RoboX Lens
RoboX Lens is a head-mounted wearable device designed for capturing high-fidelity egocentric data. While smartphones provide broad geographic coverage and accessibility, Lens addresses the limitations of phone-based collection for applications requiring precise first-person perspective.
Limits of Handheld Data for Imitation Learning
Smartphone data scales well, but it has structural limits for imitation learning.
Inconsistent device placement Phones live in pockets, hands, bags, or dashboards. Each position produces different signals, often missing stable video, head orientation, or a true human viewpoint. That variability is useful for studying phone usage, but it breaks consistency for training humanoid robots.
Missing attention signals A phone does not track where a person is looking. Head turns, gaze shifts, and visual scanning are critical cues for navigation and decision-making, are largely lost. For imitation learning, knowing what a human attended to matters as much as where they moved.
Behavior distortion Holding a phone changes how people walk and interact. Conscious recording leads to less natural movement, reducing data quality.

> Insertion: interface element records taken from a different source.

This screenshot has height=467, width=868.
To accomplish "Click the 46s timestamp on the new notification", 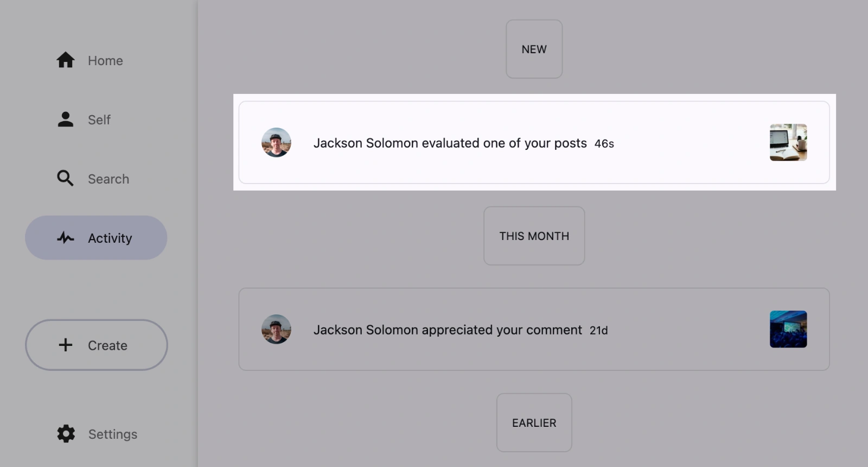I will pos(604,143).
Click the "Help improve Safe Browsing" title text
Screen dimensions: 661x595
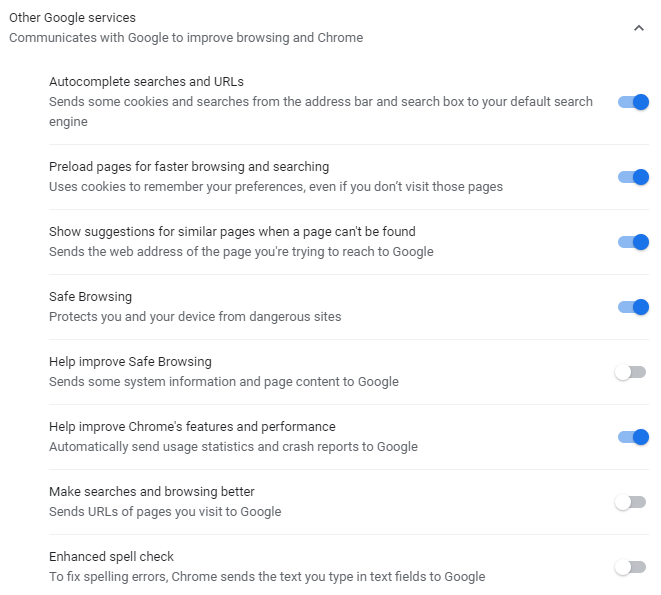[130, 362]
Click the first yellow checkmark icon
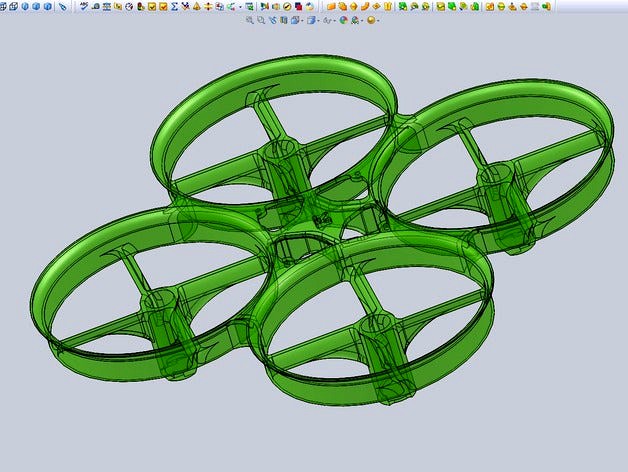 (x=152, y=6)
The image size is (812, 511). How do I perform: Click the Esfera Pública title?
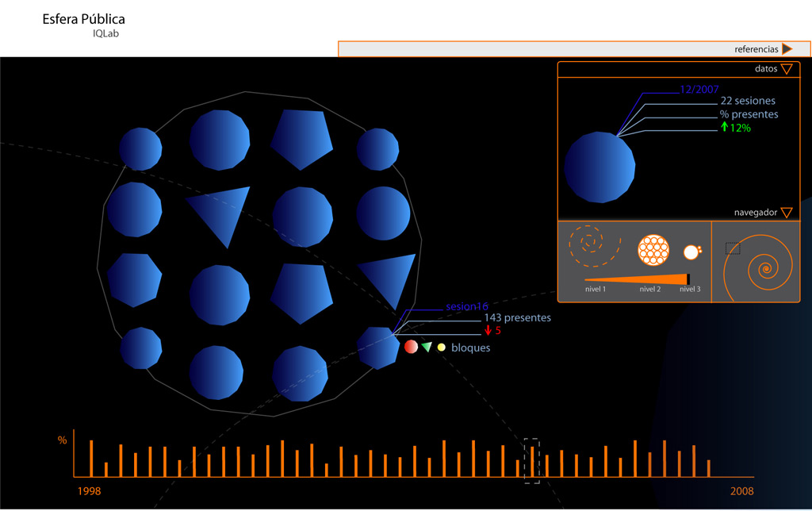pyautogui.click(x=83, y=19)

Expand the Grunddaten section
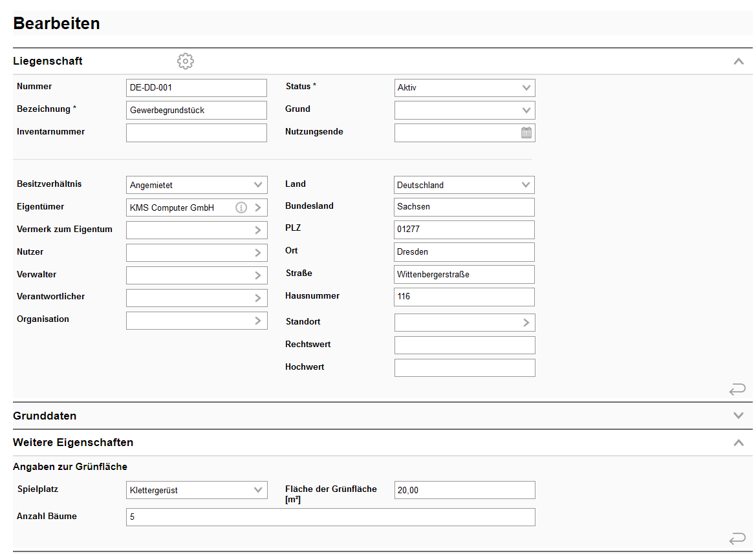(739, 416)
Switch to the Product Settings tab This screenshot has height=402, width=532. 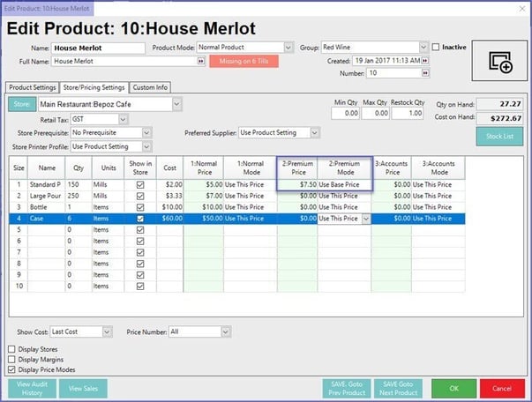click(31, 87)
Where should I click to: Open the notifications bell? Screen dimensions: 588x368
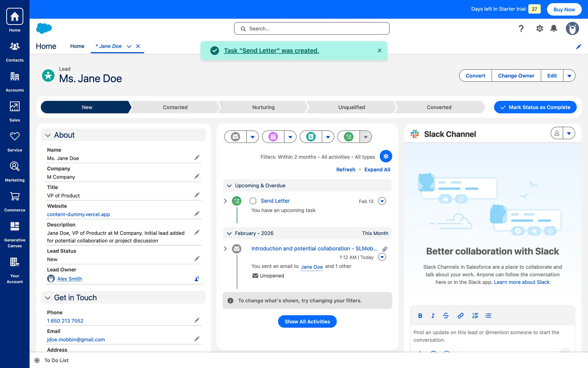(554, 29)
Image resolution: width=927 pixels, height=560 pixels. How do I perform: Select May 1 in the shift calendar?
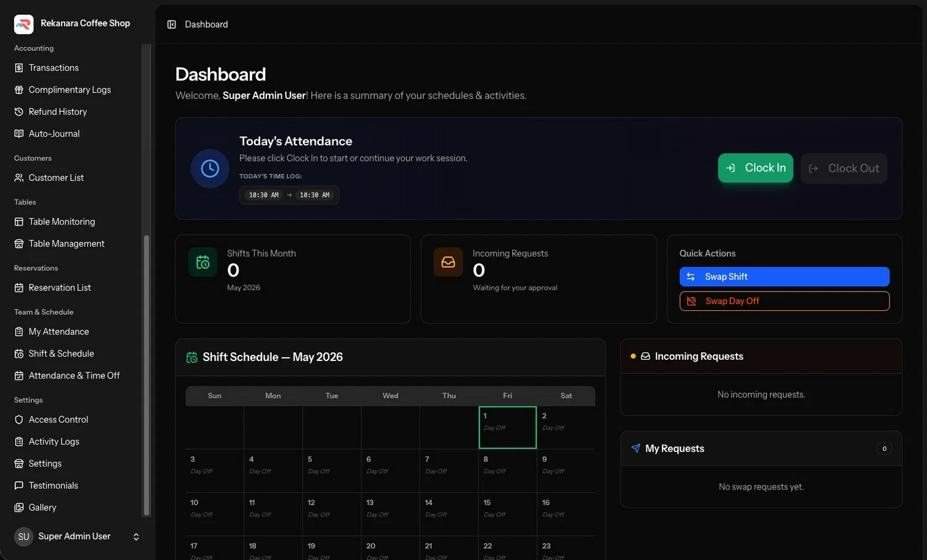pyautogui.click(x=507, y=427)
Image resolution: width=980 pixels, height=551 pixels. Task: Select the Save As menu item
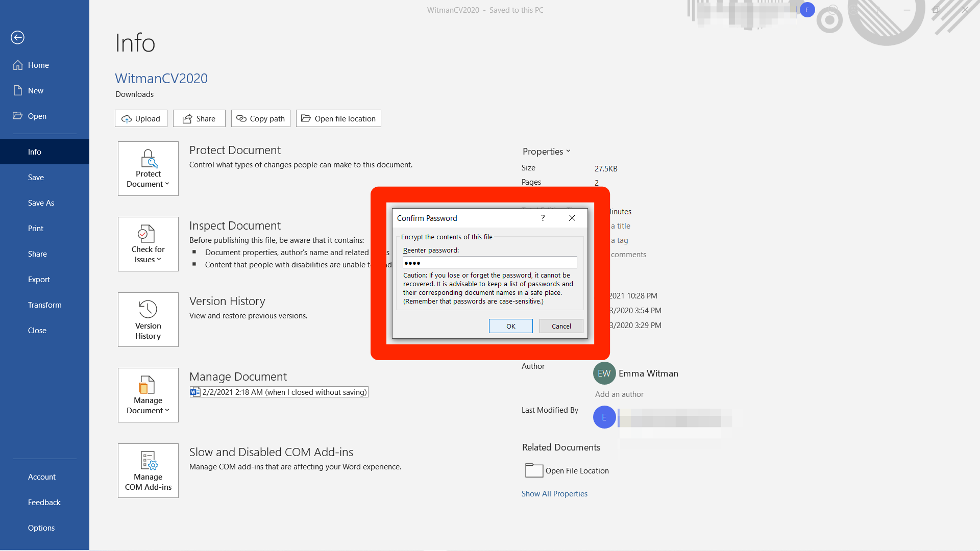pyautogui.click(x=40, y=203)
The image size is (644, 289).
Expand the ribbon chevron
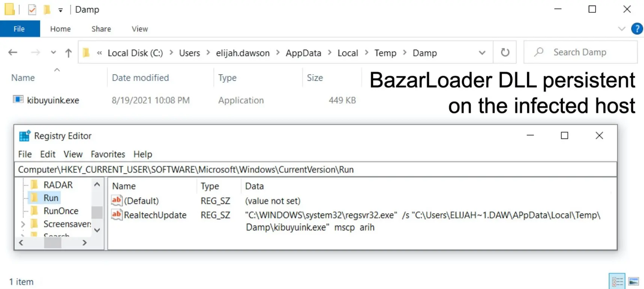622,29
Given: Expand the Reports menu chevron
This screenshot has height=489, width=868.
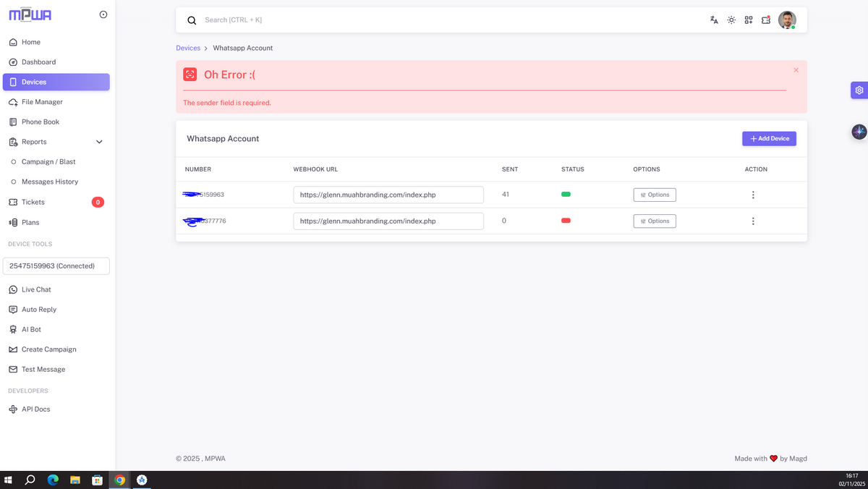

RoboX Lens removes these constraints by capturing stable, head-level, hands-free egocentric data aligned with natural human behavior.
Device Specifications
Form Factor
Standard glasses frame, lightweight (~45g)
RGB Camera
12MP, 120° FOV, aligned with gaze direction
IMU
9-axis (accelerometer, gyroscope, magnetometer), 200Hz sampling
GPS
Phone-assisted for reduced power consumption
Microphone
Dual-mic array for directional audio
Storage
32GB onboard, automatic sync to phone
Battery
4+ hours continuous recording
Connectivity
Bluetooth 5.0 to companion phone app
Data Captured
Gaze-Aligned Video
The camera points where the wearer looks. When they turn their head to check for traffic, the video captures that view. When they glance at a sign, the video shows the sign. It creates natural attention labels without explicit annotation.

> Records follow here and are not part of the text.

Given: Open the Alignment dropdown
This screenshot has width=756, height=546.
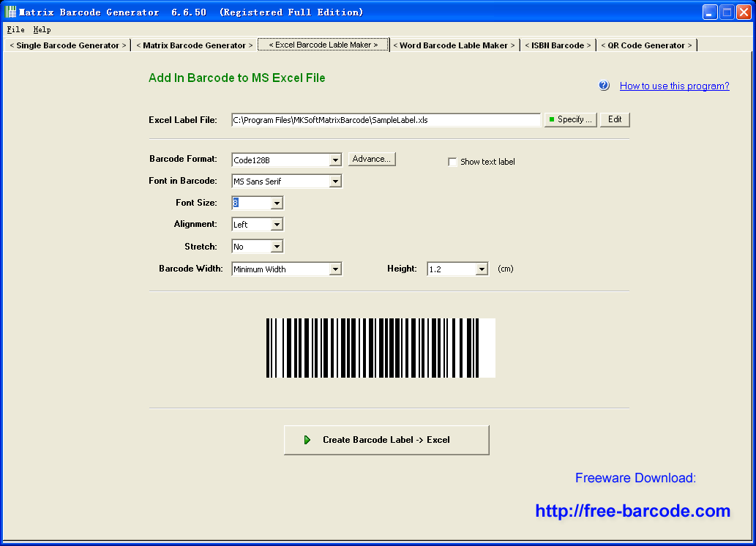Looking at the screenshot, I should pyautogui.click(x=277, y=224).
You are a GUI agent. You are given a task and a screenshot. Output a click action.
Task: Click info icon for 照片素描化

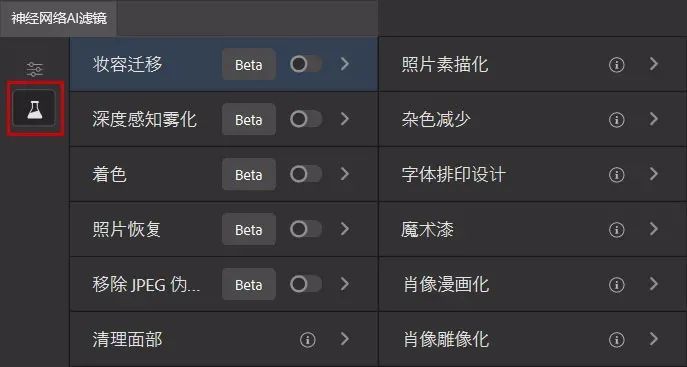(x=616, y=65)
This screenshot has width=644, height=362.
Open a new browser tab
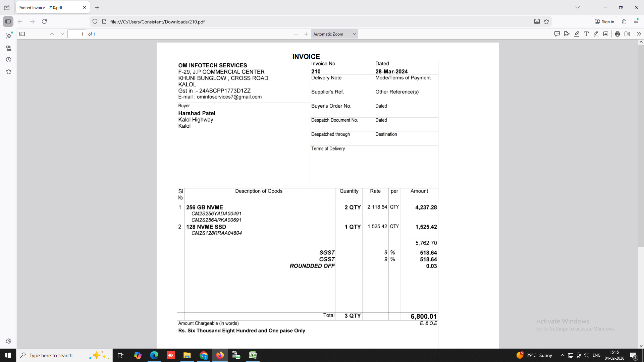pos(97,7)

Head Orientation & Movement
High-frequency IMU data captures:
Head rotation (yaw, pitch, roll)
Movement patterns during walking
Micro-movements during standing/observation
Vestibular-ocular patterns
The data is particularly valuable for humanoid robot training, where natural head movement is part of realistic behavior.
6DoF Trajectory
Combining IMU integration with visual odometry, Lens produces full 6-degree-of-freedom position tracking:
X, Y, Z position
Roll, pitch, yaw orientation
That trajectory data shows not just where someone went, but how they moved through space, their gait, their pauses, their navigation decisions.
Directional Audio
The dual-microphone array captures spatial audio information:
Sound source direction estimation
Environmental acoustic characteristics
Audio-visual correspondence (what sounds accompany what views)

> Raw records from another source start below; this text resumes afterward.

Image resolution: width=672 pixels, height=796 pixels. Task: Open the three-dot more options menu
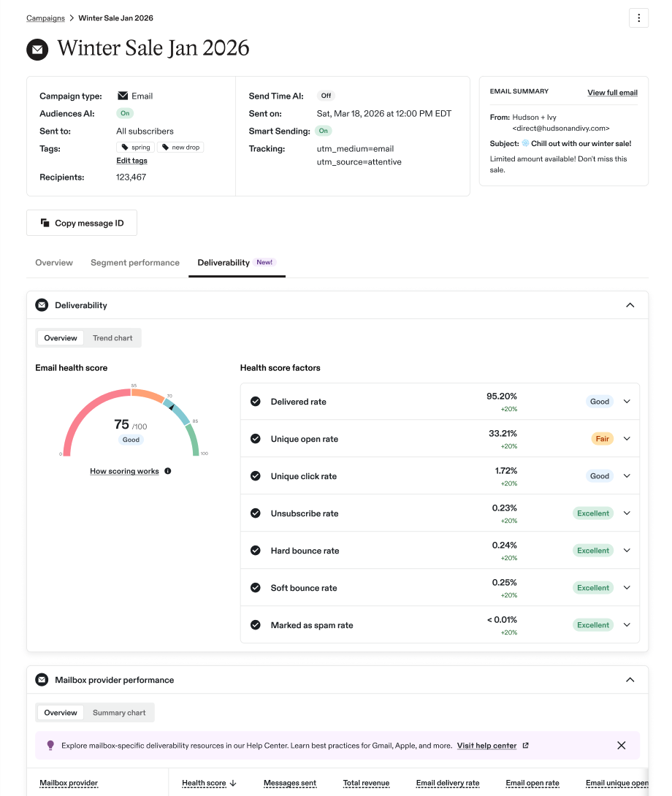[x=638, y=18]
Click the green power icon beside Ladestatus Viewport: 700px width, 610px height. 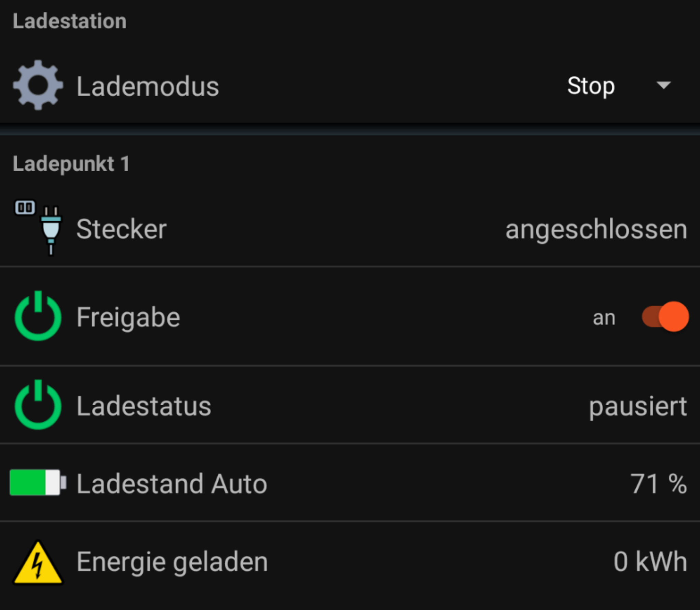[x=38, y=406]
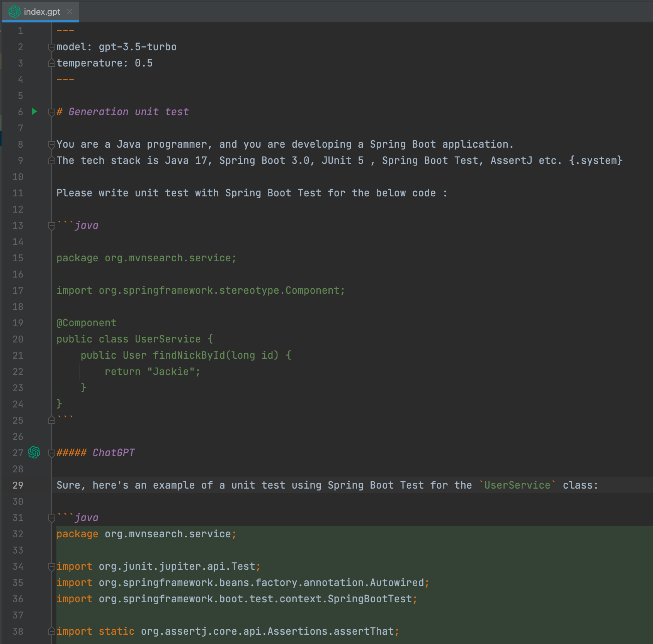Image resolution: width=653 pixels, height=644 pixels.
Task: Fold the java code block at line 13
Action: 51,226
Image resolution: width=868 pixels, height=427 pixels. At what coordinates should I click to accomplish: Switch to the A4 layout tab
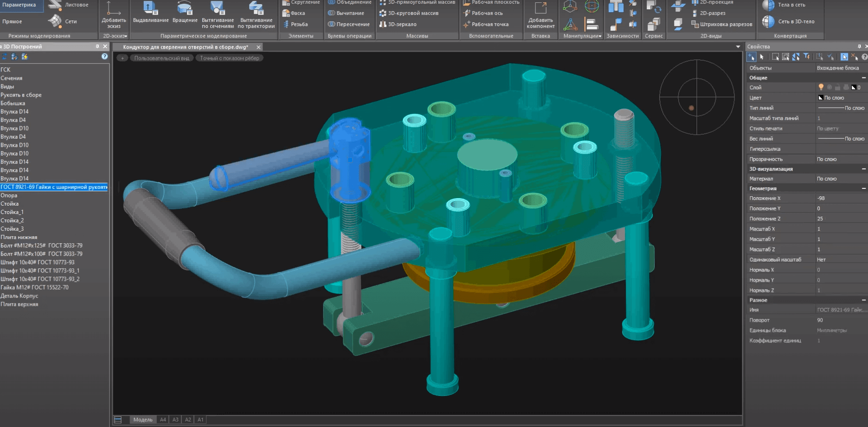coord(163,420)
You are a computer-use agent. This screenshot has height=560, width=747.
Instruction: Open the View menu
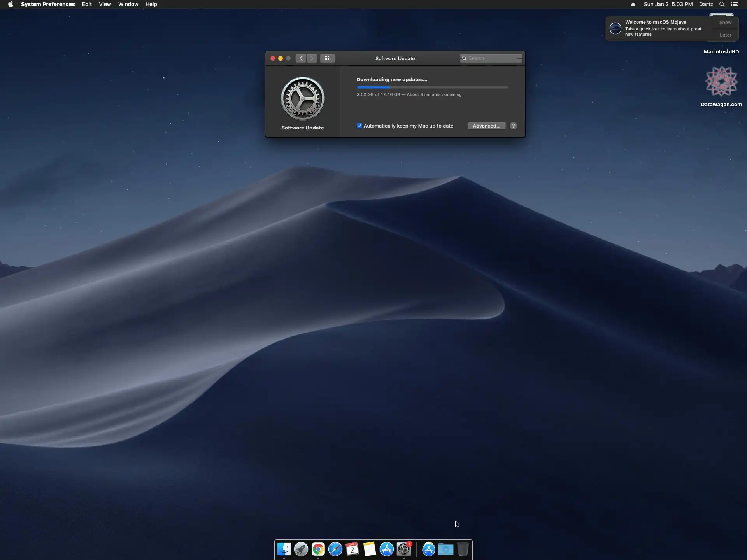pyautogui.click(x=105, y=4)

Supports research into audio-based navigation and multi-modal perception.
Privacy Design
Lens incorporates privacy protections consistent with the RoboX platform:
On-Device Processing
The companion phone app processes Lens data before upload:
Face detection and blurring
License plate masking
Voice removal from audio
Location anonymization
Raw data never leaves the local device-Lens system.
Recording Indicators
Lens includes visible LED indicators when recording is active. This provides transparency to people in the wearer's environment.
Consent Framework
Pilot program participants agree to collection guidelines specifying appropriate recording contexts. Public spaces only: no private residences, workplaces, or sensitive locations.
Research Applications
Humanoid Robotics
Training robots to move and behave naturally requires data from human movement. Lens captures the full sensory context of human navigation: what the person saw, how their head moved, how they responded to their environment.
Research has shown significant performance improvements when training humanoid control policies on head-mounted egocentric data versus alternative data sources.
Indoor Navigation
Lens data supports research into:
Visual place recognition (identifying locations from first-person views)
Path planning in complex environments
Obstacle avoidance and spatial reasoning
Wayfinding assistance systems
Contextual AI
Understanding human activity and context benefits from first-person perspective:
Activity recognition (what is the person doing?)
Object interaction (how do people manipulate objects?)
Scene understanding (what's happening in this environment?)
Attention modeling (what do people look at and why?)
Accessibility Technology
Lens data informs development of:
Navigation assistance for visually impaired users
Spatial audio interfaces
Environmental awareness systems
Obstacle warning systems
Future Development
Beyond the initial pilot, RoboX Lens development roadmap includes:
Hardware Iterations
Reduced weight and improved comfort
Extended battery life
Higher resolution sensors
Prescription lens compatibility
Expanded Sensors
Eye tracking (gaze direction within the frame)
Depth sensing (structured light or ToF)
Additional environmental sensors
Consumer Availability
Long-term goal is broader availability beyond research programs, pending pilot learnings and market development.